## What is being asked
Please return exactly the line that contains "The width and" and every line after it, through the last line of the records below, with no pictures.

Saved data entries
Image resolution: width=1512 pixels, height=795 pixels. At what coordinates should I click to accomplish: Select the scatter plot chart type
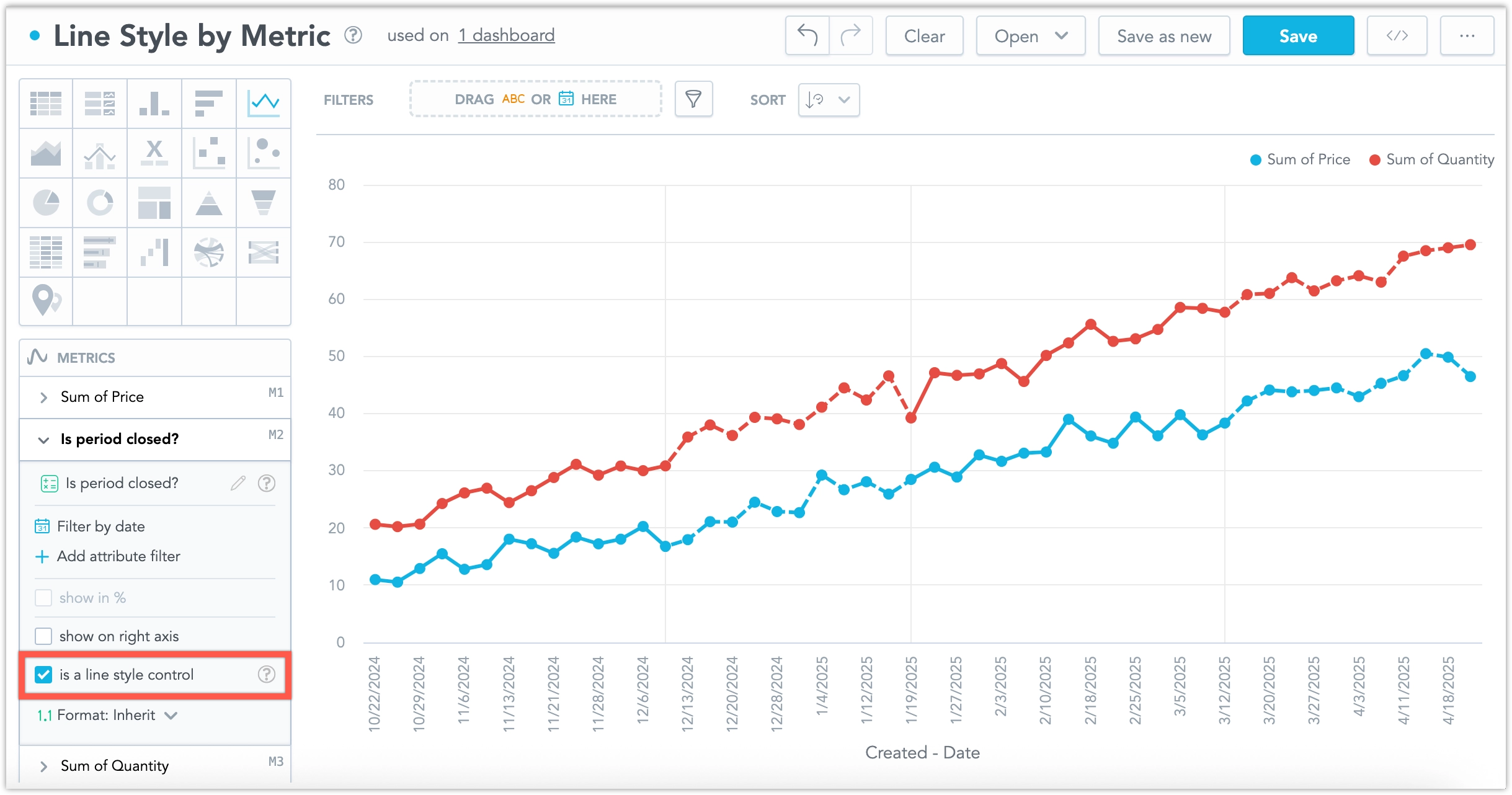click(208, 153)
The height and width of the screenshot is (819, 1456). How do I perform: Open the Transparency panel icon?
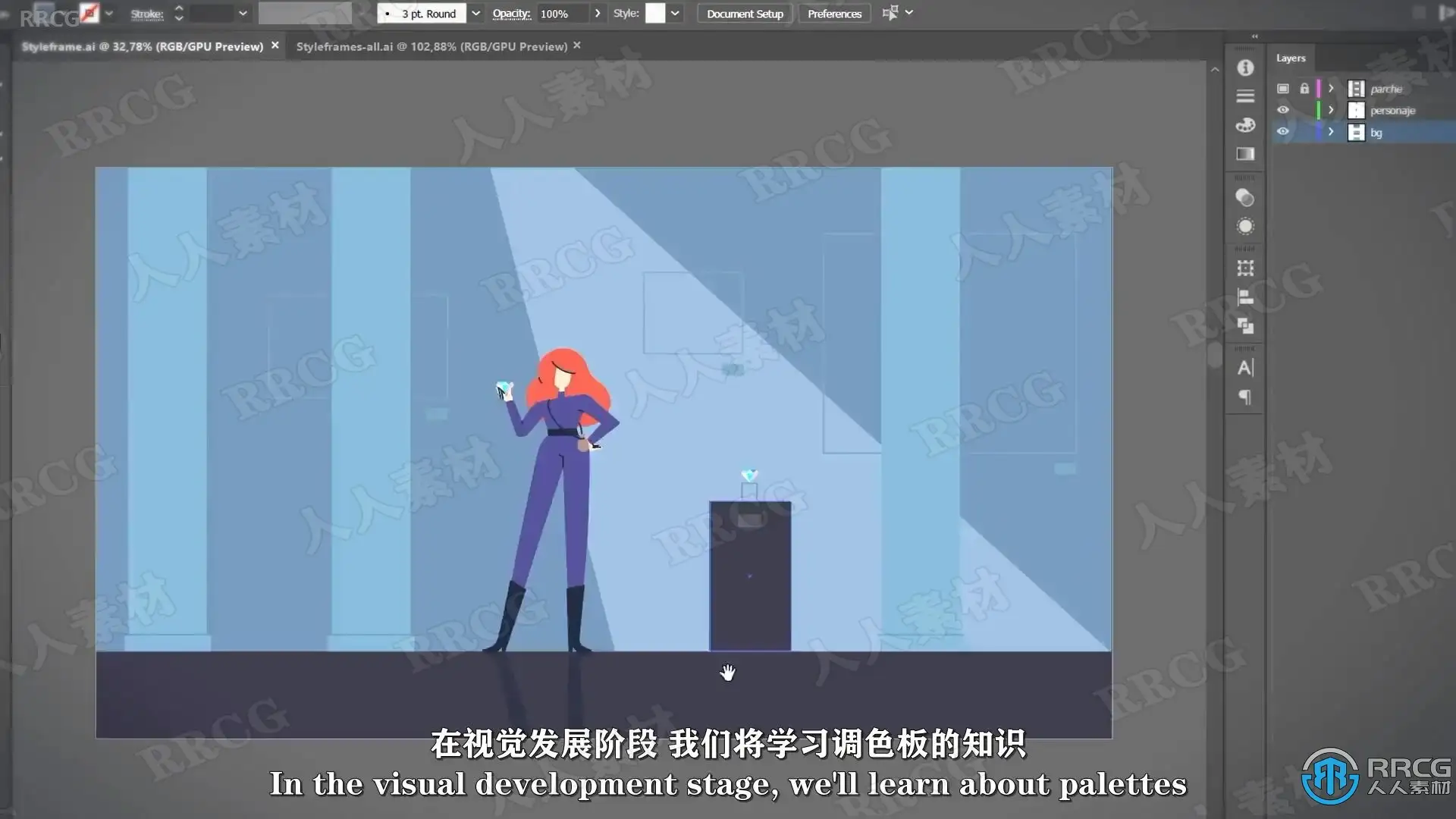pos(1245,198)
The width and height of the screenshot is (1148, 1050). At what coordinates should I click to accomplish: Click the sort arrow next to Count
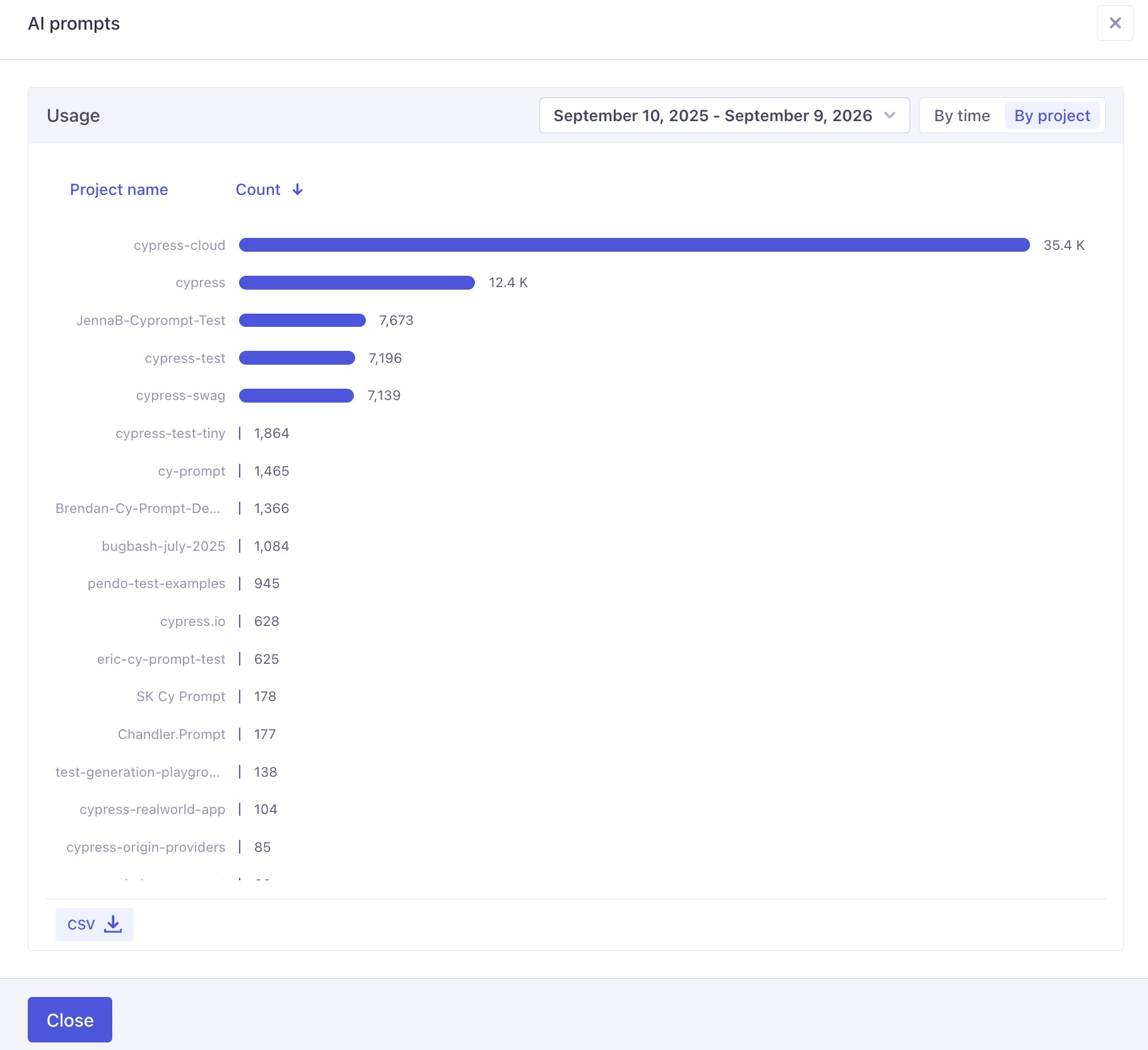click(297, 189)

## Task solution
The width and height of the screenshot is (1148, 1050). At what coordinates should I click to accomplish: Click the sort arrow next to Count
click(297, 189)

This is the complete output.